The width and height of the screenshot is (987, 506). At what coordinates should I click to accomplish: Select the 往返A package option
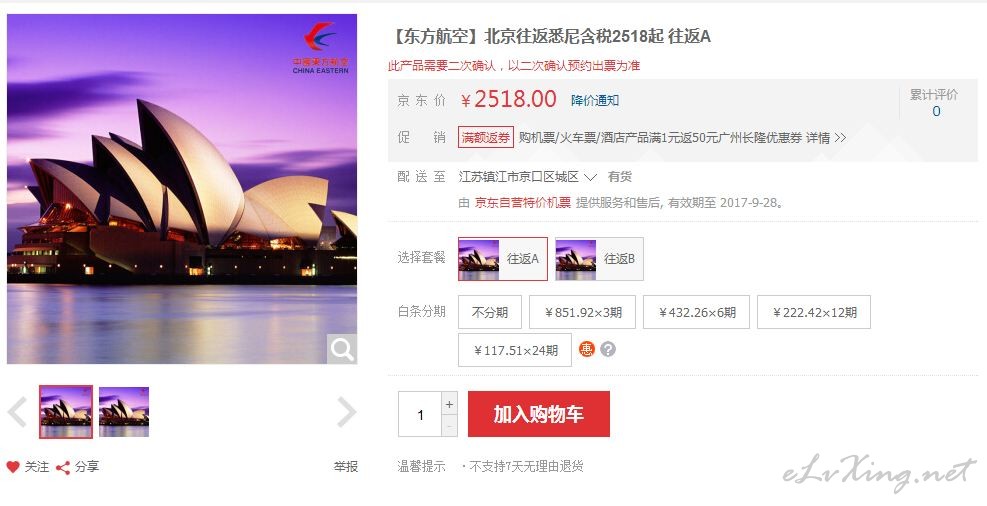(x=503, y=259)
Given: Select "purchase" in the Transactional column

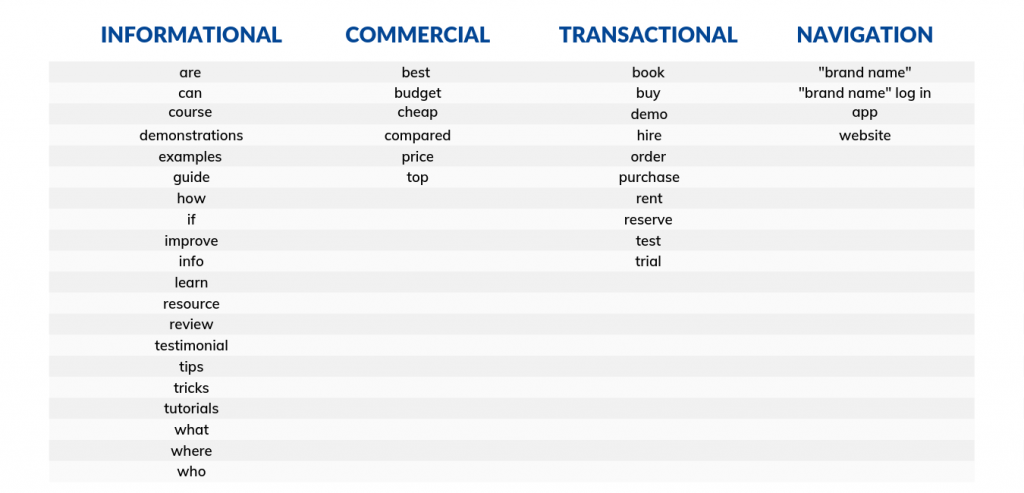Looking at the screenshot, I should pos(648,177).
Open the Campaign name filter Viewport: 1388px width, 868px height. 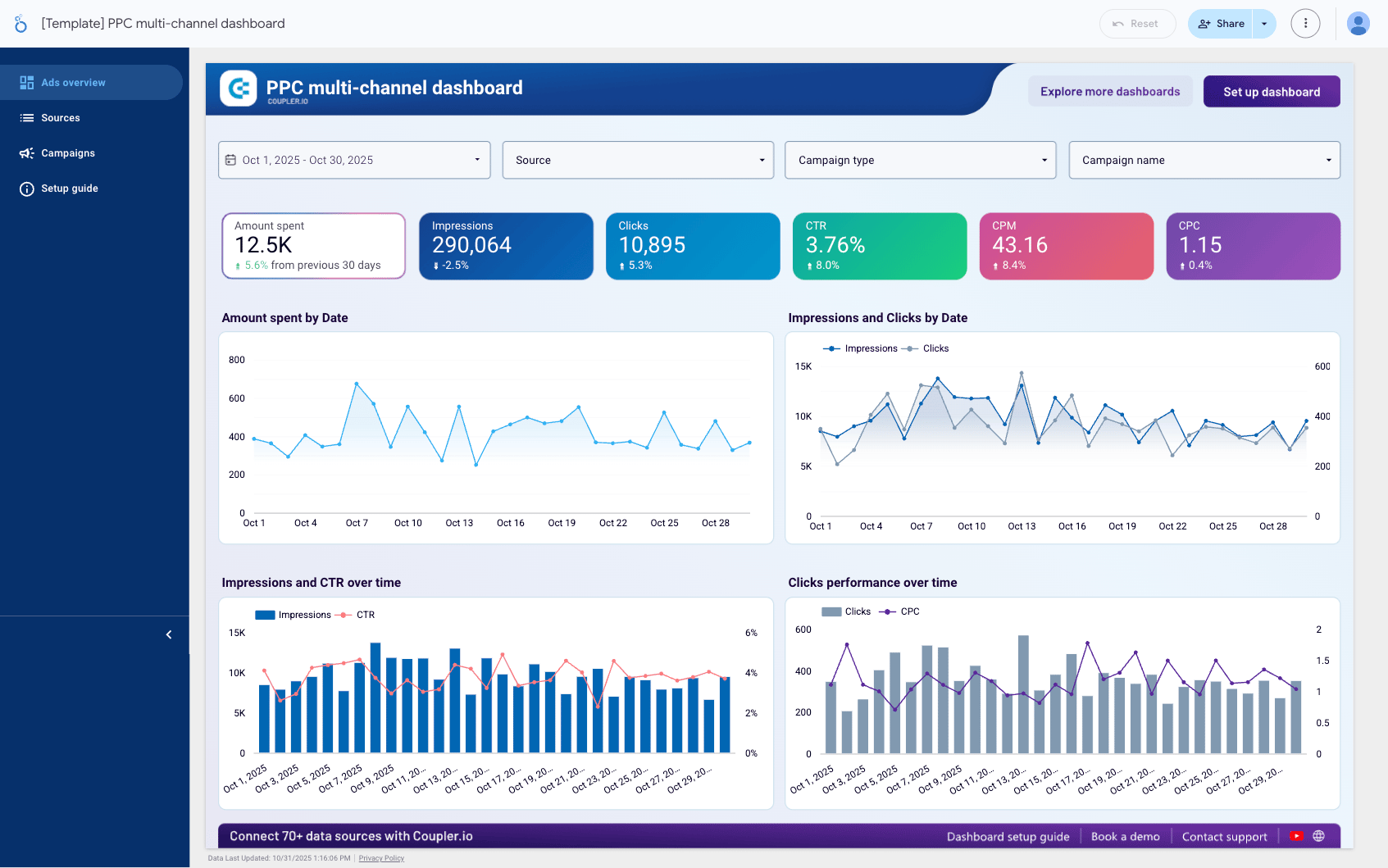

══════

• [ASSIGNMENT] Could you write out, word for word, the lines from the one containing "the Transactional column" through the last line of the records, leaving out the pictures?

• [TASK RESULT]
Given: Select "purchase" in the Transactional column

Looking at the screenshot, I should pos(648,177).
Open the Campaign name filter Viewport: 1388px width, 868px height. 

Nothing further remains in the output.